Yunanistan İsrail’in yanında yer aldığı için mi hedef alınıyor?

Aralık 2023’te Husiler, İsrail limanlarına doğru gittiğine inandıkları herhangi bir gemiye saldırmakla tehdit etti. Ancak öncesinde ve sonrasında saldırıların çoğu sivil gemileri hedef aldı.

Ayrıca ABD, İngiltere ve müttefiklerine bağlı gemilere saldırmakla tehdit ettiler. Çin ve Rus gemilerini veya savaşla bağlantısı olmayan ülkelerin gemilerini hedef almayacaklardı.

İsrail ile Hamas arasındaki savaşın başlangıcından bu yana Yunanistan ve Avrupa Birliği’nin geri kalanı açıkça İsrail’in yanında yer aldı.

Yunanistan ve İsrail iyi diplomatik ilişkilere sahip ve birbirlerini müttefik olarak görüyorlar. İsrail askeri, istihbarat ve ekonomik alanlarda işbirliği yapıyor ve Orta Doğu’da Yunan ürünlerinin en büyük ikinci ithalatçısı konumunda.

Ayrıca Yunanistan, İsrail’in Güçlerin Statüsü Anlaşması (SOFA) imzaladığı üç ülkeden biri; diğerleri ABD ve Kıbrıs.

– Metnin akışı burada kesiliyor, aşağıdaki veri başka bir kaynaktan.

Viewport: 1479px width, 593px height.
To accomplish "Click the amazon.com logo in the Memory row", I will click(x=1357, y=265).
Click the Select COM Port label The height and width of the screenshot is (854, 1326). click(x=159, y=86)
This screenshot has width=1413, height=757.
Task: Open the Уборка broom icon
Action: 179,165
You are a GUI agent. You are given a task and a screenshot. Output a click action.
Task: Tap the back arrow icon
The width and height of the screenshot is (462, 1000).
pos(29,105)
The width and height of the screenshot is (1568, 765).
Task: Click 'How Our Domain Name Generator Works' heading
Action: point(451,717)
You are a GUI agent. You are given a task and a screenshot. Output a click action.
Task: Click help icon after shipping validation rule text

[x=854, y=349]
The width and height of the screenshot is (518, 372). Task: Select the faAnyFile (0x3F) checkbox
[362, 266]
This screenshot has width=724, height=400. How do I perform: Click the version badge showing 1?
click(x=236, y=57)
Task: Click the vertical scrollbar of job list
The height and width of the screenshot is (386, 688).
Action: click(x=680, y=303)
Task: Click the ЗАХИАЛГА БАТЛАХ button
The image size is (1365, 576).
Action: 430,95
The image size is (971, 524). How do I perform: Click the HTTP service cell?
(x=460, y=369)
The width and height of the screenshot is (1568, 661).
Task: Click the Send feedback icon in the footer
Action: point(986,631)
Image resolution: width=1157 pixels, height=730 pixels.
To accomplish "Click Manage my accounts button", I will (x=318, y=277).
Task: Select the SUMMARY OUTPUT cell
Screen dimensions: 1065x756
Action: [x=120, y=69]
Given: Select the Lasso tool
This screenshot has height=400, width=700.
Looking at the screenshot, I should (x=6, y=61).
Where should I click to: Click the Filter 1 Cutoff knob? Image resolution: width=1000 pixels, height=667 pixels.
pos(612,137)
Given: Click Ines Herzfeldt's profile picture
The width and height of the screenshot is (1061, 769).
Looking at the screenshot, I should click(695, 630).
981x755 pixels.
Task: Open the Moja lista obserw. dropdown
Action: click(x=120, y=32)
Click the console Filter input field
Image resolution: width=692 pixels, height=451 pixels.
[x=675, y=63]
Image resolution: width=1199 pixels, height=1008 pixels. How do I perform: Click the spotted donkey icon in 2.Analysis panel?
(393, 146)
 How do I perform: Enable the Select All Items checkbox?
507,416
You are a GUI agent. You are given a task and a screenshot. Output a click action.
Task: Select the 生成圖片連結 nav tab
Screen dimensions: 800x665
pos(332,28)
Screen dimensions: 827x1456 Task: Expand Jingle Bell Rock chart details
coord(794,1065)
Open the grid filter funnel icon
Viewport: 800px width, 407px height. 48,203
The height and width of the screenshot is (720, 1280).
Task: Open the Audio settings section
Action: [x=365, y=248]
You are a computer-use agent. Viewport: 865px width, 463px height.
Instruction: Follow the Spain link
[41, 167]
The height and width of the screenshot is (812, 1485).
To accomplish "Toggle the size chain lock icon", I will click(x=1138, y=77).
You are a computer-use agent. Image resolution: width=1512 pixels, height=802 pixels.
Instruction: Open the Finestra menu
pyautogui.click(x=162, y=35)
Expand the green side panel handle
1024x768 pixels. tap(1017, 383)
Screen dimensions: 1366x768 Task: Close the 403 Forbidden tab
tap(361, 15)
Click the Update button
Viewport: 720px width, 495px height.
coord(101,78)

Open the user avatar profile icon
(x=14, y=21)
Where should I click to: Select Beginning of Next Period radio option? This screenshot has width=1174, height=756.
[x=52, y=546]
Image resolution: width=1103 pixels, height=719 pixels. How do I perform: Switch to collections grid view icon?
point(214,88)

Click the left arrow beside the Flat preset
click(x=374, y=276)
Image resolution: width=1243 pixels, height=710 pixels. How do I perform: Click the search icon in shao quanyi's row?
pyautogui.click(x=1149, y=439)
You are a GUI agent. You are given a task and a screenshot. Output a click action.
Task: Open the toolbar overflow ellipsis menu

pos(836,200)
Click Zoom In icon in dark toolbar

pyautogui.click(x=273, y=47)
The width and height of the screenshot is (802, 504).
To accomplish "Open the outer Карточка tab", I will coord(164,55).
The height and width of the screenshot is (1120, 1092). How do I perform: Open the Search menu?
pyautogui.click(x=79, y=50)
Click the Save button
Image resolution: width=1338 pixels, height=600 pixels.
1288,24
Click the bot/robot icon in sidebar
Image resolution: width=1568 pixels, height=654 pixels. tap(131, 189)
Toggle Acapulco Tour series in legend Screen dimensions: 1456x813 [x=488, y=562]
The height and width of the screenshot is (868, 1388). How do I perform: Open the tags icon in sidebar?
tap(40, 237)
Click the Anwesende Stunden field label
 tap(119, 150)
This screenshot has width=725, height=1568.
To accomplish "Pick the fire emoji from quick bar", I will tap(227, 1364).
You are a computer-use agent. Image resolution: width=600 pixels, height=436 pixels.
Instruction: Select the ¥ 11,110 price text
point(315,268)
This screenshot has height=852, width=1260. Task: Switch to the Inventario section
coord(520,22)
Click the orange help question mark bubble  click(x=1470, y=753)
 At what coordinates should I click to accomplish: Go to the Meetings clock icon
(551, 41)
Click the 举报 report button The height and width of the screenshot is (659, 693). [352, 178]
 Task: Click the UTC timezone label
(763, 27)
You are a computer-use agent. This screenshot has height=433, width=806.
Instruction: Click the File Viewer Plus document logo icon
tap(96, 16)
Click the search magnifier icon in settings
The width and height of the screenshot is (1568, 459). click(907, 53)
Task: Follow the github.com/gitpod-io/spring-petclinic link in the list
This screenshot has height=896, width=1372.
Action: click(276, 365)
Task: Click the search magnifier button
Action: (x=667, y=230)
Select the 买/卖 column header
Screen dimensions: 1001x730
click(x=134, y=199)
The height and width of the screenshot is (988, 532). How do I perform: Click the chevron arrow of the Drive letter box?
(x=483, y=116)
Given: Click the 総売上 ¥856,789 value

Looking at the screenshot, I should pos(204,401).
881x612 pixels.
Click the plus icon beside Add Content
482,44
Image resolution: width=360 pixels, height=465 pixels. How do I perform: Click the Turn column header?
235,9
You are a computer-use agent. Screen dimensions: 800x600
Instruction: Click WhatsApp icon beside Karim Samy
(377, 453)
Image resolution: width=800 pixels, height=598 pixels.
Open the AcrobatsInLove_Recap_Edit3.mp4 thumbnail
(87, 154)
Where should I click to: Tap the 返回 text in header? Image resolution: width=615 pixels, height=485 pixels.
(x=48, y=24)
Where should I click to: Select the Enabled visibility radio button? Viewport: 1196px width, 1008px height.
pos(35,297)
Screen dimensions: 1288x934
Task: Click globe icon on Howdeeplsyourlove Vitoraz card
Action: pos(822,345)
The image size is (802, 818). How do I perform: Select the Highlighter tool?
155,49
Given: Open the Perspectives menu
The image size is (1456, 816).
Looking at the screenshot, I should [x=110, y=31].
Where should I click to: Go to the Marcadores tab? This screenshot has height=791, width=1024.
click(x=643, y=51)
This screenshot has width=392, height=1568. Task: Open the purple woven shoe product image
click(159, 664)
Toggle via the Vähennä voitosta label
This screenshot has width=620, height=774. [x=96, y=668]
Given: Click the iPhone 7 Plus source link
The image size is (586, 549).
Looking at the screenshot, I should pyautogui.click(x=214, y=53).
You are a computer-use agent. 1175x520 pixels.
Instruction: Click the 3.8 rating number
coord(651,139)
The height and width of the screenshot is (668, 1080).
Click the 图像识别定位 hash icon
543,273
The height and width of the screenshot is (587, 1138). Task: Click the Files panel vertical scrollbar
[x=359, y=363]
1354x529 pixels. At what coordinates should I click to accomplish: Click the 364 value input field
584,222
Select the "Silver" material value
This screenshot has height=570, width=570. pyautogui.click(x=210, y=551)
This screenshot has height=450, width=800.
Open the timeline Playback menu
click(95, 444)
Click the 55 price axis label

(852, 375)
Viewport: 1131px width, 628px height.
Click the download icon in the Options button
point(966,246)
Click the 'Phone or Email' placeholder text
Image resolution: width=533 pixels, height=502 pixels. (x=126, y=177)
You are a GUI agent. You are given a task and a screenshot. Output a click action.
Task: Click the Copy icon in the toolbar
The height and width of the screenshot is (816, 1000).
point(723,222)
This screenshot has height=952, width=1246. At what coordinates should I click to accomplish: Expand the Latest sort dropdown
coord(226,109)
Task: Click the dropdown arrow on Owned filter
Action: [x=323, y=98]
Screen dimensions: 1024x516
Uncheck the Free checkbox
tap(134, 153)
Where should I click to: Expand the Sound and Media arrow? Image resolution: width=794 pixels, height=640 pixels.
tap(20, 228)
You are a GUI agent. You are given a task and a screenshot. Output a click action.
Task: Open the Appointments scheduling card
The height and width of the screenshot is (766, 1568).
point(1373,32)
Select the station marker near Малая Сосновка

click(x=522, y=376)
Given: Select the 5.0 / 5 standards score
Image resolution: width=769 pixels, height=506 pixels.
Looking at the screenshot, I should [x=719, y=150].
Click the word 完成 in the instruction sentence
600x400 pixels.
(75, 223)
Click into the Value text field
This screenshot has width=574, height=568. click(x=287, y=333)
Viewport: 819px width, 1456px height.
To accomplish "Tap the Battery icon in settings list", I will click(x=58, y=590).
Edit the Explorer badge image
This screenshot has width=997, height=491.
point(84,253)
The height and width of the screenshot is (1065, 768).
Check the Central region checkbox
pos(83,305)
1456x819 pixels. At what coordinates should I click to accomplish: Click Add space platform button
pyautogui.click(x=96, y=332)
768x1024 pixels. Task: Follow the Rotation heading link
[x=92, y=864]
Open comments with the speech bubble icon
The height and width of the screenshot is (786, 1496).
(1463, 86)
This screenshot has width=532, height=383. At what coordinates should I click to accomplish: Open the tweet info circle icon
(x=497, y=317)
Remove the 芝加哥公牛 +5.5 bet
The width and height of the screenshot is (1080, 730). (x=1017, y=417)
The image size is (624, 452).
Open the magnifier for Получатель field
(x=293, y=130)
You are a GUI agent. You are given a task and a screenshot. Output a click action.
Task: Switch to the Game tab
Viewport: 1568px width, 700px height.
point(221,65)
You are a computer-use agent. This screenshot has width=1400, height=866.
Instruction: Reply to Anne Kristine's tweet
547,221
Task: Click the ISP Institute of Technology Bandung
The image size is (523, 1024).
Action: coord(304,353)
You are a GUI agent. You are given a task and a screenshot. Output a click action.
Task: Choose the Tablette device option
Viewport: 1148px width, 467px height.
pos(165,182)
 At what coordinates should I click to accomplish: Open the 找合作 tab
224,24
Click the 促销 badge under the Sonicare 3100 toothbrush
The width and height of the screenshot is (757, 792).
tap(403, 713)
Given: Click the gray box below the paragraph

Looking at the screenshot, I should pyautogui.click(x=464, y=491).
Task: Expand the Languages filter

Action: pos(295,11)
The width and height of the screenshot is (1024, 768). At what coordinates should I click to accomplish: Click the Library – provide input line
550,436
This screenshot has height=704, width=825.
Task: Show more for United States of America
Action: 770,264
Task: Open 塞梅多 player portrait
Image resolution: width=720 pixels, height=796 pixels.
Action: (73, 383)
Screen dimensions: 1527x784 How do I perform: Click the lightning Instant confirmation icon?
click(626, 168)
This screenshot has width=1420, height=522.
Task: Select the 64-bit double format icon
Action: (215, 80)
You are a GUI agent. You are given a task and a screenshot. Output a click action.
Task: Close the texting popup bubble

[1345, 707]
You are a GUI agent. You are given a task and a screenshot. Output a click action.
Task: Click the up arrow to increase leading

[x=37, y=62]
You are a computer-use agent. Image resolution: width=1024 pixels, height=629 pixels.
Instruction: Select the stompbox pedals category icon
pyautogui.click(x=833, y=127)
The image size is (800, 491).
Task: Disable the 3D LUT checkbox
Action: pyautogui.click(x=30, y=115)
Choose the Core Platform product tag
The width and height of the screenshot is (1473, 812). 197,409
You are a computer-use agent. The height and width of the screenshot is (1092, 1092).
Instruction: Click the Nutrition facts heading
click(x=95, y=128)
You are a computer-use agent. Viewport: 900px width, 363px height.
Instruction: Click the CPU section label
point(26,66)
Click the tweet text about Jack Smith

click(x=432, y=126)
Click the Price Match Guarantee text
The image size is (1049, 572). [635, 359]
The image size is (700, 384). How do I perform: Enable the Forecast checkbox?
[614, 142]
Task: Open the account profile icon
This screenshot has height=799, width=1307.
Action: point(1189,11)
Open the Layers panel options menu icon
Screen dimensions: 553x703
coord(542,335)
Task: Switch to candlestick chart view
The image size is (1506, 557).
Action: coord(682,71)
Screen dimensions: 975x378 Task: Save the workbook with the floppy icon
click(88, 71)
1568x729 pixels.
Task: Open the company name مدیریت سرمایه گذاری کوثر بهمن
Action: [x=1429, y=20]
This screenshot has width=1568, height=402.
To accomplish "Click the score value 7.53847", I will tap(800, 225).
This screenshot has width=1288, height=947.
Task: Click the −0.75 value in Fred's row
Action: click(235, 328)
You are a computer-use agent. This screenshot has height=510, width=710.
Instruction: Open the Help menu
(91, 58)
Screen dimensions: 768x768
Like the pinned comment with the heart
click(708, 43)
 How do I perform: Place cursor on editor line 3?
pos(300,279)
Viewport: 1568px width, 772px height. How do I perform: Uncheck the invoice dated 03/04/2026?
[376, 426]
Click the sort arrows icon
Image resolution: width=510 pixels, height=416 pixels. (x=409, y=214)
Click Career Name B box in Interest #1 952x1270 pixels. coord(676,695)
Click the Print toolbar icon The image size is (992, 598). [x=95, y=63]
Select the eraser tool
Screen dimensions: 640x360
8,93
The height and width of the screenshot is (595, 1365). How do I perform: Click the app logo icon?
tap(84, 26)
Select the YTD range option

Bu anlaşma, Yunanistan ve İsrail’in, iki ülke arasındaki kapsamlı askeri ve güvenlik düzenlemelerinin bir parçası olarak birbirlerinin topraklarında askeri kuvvet konuşlandırmasına olanak tanıyor.

Dolayısıyla Yunan bayraklı gemilerin, düşmanının müttefikini kendi düşmanı olarak gören Husi cihatçıları tarafından hedef alınabilmesi mümkün. Saldırının sorumluluğunu Husiler üstlenmiş olsa da Yunanistan-İsrail ilişkilerinden hiç söz edilmedi.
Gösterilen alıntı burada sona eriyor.